Factors That May Affect Welfare Eligibility (21:V)

From Clicklaw Wikibooks



A. Family Units, Dependency, and Spousal Relationships

Under the welfare legislation, assistance is paid not to individuals, but rather to “family units”. Family units are deemed under the legislation to include a welfare applicant or recipient, his or her “dependent children” and his or her “spouse.” Note that “spouse” and “dependent child” are defined in the legislation.

If two or more people are considered to be part of the same family unit, their combined assets and monthly income will be used to determine their ongoing eligibility for assistance and their monthly benefit amount will be calculated as a lump sum for a family unit of that size.

See the definitions of “applicant”, “dependent”, “dependent child” “family unit”, and “recipient” in s 1 of the EAA and the definition of “spouse” in s 1.1. The same definitions exist in the corresponding sections of the EAPWDA.

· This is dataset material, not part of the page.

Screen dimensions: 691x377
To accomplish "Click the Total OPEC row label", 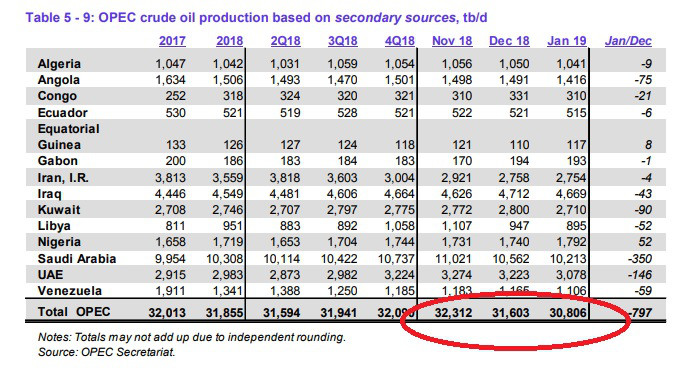I will pos(74,312).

A "family unit" includes a person who is applying for or getting welfare as well as that person's dependants. A "dependant" can be a spouse or partner living with the applicant and can also be a child. Note: other relatives, such as parents or adult children, are not considered dependants, even if they live with and rely upon the applicant.

To be considered a "dependent child", a child must:

  • Be under 19 years old (unless the child is 18 and getting PWD benefits);
  • Rely on the applicant for food, shelter, and clothing; AND
  • Live with the applicant for more than half of each month.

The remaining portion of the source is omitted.